Un esempio è il "favicon.ico" [Favicon] comunemente utilizzato dai browser per identificare il sito a cui si accede. Se il favicon per un determinato sito viene recuperato da un portale captive anziché dal sito previsto (ad esempio, perché l'utente non è autenticato), spesso rimane "bloccato" nella cache del browser (la maggior parte delle implementazioni memorizza i favicon in modo aggressivo) oltre la sessione del portale, in modo che sembri che il favicon del portale abbia "preso il controllo" del sito legittimo.
Un altro problema basato sul browser si verifica quando è supportata la piattaforma per le preferenze sulla privacy [P3P]. A seconda di come è implementata, è possibile che un browser interpreti la risposta di un portale per il file p3p.xml come quella del server, con il risultato che la politica sulla privacy (o la sua mancanza) pubblicizzata dal portale viene interpretata come applicabile al sito previsto. Altri protocolli basati sul Web come WebFinger [WebFinger], Cross-Origin Resource Sharing [CORS] e Open Authorization [OAuth2.0] possono anche essere vulnerabili a tali problemi.
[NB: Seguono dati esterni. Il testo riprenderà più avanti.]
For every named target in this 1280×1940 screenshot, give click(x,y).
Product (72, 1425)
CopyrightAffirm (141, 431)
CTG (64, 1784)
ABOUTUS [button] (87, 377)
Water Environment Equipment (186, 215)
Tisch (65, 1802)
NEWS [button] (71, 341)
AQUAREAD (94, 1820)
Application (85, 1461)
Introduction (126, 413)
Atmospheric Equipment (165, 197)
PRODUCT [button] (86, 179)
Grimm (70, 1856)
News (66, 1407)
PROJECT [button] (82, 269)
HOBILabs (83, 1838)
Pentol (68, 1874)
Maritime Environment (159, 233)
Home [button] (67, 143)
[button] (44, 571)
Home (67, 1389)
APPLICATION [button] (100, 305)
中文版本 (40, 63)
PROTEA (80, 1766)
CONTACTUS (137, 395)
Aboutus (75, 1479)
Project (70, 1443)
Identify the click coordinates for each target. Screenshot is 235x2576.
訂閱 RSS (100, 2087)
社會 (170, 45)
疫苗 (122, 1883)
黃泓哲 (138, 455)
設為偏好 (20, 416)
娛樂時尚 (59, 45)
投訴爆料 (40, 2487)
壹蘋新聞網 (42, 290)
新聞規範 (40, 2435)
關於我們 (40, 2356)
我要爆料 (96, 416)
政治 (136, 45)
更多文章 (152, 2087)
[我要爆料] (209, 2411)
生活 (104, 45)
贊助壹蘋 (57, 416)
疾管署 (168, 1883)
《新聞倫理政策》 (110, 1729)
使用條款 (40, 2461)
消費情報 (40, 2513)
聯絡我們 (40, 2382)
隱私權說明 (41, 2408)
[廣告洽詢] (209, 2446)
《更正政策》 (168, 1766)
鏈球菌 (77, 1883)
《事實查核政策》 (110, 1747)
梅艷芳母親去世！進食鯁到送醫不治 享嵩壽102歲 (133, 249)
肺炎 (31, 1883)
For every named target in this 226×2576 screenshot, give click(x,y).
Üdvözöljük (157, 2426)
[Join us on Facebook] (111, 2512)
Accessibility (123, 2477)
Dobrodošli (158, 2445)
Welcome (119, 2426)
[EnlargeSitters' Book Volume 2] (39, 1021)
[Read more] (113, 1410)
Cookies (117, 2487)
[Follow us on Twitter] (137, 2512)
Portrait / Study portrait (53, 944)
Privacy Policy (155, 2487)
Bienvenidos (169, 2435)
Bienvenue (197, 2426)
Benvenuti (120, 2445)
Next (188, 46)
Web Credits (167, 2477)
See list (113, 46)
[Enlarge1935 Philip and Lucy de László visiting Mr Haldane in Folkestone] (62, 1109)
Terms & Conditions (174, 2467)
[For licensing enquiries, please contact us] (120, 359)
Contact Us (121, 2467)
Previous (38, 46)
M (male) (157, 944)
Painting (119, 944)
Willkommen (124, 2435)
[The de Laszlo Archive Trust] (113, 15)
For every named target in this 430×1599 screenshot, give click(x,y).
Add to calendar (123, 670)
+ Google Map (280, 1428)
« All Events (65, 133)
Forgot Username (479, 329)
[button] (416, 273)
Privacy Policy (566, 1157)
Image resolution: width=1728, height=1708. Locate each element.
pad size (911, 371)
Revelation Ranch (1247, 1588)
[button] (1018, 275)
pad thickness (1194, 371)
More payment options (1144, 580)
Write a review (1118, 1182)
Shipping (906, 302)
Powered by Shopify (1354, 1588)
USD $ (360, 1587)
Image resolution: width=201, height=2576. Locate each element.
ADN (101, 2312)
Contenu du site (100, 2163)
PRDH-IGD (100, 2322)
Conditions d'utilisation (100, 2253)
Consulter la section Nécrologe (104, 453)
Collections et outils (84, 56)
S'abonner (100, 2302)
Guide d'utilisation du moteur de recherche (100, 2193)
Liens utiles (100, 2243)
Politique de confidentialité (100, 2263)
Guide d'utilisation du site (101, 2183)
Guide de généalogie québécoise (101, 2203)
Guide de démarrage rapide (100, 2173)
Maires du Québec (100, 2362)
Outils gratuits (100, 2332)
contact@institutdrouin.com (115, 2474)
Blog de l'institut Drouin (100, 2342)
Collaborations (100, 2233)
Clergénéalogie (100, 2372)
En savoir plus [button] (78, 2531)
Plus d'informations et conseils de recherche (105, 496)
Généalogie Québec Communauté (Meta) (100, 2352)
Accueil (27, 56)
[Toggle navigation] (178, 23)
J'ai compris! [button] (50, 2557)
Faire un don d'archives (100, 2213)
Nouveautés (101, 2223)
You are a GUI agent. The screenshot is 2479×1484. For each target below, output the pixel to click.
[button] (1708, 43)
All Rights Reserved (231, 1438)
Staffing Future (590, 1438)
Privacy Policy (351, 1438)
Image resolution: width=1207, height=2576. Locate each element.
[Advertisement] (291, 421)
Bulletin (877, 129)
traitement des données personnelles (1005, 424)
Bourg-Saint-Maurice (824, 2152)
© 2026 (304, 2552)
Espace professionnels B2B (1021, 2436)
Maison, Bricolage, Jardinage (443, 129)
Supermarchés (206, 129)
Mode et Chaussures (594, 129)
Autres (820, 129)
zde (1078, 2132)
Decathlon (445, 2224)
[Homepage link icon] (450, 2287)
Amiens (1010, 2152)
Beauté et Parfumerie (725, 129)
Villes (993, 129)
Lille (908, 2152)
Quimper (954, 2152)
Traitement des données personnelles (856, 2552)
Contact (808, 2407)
Sebbene HTTP sia più ampiamente utilizzato con i browser Web, un numero crescente di applicazioni non-browser lo utilizza come protocollo di substrato. Ad esempio, sia Web Distributed Authoring and Versioning (WebDAV) [RFC4918] che Calendaring Extensions to WebDAV (CalDAV) [RFC4791] utilizzano HTTP come base (rispettivamente per l'authoring remoto e la calendarizzazione). L'utilizzo di queste applicazioni da dietro un portale captive può comportare la presentazione di errori spurii all'utente e potrebbe causare il danneggiamento dei contenuti, in casi estremi.
Allo stesso modo, anche altre applicazioni non-browser che utilizzano HTTP possono essere influenzate, ad esempio widget [WIDGETS], aggiornamenti software e altri software specializzati come i client Twitter e iTunes Music Store.
Va notato che a volte si ritiene che l'utilizzo del reindirizzamento HTTP per indirizzare il traffico al portale risolva questi problemi. Tuttavia, poiché molti di questi utilizzi "seguono" i reindirizzamenti, questa non è una buona soluzione.